No sé qué sería de mí sin mi madre.
Entramos, no deja de contarme todo lo que ha sucedido mientras va sacando ropa y comida de las bolsas que trajo.
Pedimos algo para cenar y comemos sentados en mi cama.
—¿Cómo te has sentido? ¿Te han dado ataques de tos?
—Estoy bien, es raro que me falte el aire y todo ha marchado normal.
Suspira profundo, como si hubiese esperado mucho tiempo para respirar.
—El doctor me envió los resultados de tus últimos exámenes, también dijo que es increíble lo mucho que has mejorado.
Saca unos papeles de su bolso y me los extiende. La realidad es que no entiendo mucho sobre esas cosas, por eso es que ella recibe las informaciones. Yo mismo lo pedí así para que estuviera tranquila.
—¿Y aquí?
Me toca el pecho, justo donde se encuentra mi corazón.
—No lo sé, ma.
Hago silencio porque no tengo idea de qué decirle. Ella insiste en que le hable de eso, así que le cuento lo que sucedió con Leah.
Me dice casi lo mismo que me aconsejó Susan.
—Y si no pueden estar juntos, estoy segura de que encontrarás a la chica adecuada para ti. Solo es cuestión de tiempo, Emi.

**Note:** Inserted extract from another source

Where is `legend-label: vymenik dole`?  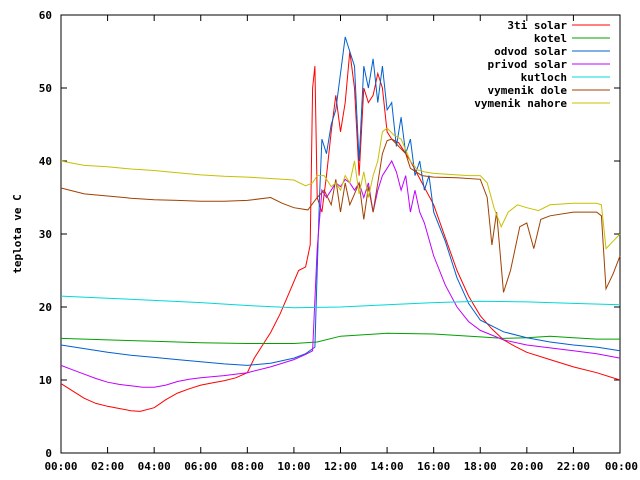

Quiero rebatir sus palabras, pero el timbre me lo impide. Recojo los desperdicios bajo la atenta mirada de mamá.
—¿Esperas a alguien? —pregunta mientras se levanta de la cama.
—No, aunque creo que es Susan.
Salgo del cuarto, echo las bolsas en un zafacón que hay en la cocina y abro la puerta.
—¿Quién te crees que eres! ¿Por qué tomas decisiones sobre mí que no te he pedido?
Me manotea el pecho con tanta rabia que doy pasos hacia atrás.
—¿Qué sucede, Emi? —Estoy tan absorto que no puedo responder a la pregunta de mi madre—. Leah, ¿pasa algo?
—Su hijo me pasa, señora Mireya. Ya veo que no has madurado nada en todo este tiempo y sigues siendo el mismo pendejo de siempre.
—Cuida lo que le vas a decir, chica. No sé qué hizo Emi, pero no es justo que lo ataques de esta manera.
—¿Puedes dejarnos solos, ma? —pido en un hilo de voz, sin apartar la mirada de Leah.
—No creo...
—Por favor, te llamaré más tarde.
Mi madre observa a Leah con desdén, me da un beso en la frente y se va.
—¿Y bien? —cuestiona Leah con los brazos cruzados.
—¿Estás así por el dinero?
—Dios mío, es cierto —dice y se pasea de un lado a otro.
—Solo te quise ayudar, ese hombre te estaba jugando sucio.
—No era necesario hacerlo, Emil, yo misma iba a salir de ese problema.
—Tómalo como un préstamo —alego con voz amable para que se calme—. Después me pagas cómo y cuándo puedas.
Se pasa una mano por la cara, puedo sentir lo frustrada que se siente.
—No sabes el escándalo que hizo Joan en la tienda.
—Debiste llamarme, Leah, no permitas que ese malnacido siga creyéndose dueño de tu vida.
—Solo te pido que no te acerques por ahora, buscaré la manera de mudar la tienda.
Corto la distancia entre los dos al notar la angustia que reflejan sus ojos. Le agarro las manos, están frías y tiemblan ligeramente.
—Dime la verdad, Leah. ¿Qué sucede con ese tipo para que te hayas puesto de esta manera?
—No quiero que te metas en problemas, Emil, por favor.
—Te prometo que no lo haré.
No me responde, solo desvía la mirada. Noto lo rígido que está su cuerpo y la cara se le desfigura en una mueca extraña. Entonces, lo que pudo ocasionar su estado de ánimo me inunda la cabeza.
—Leah, ¿ese hombre te amenazó? Se trata de mí, ¿cierto?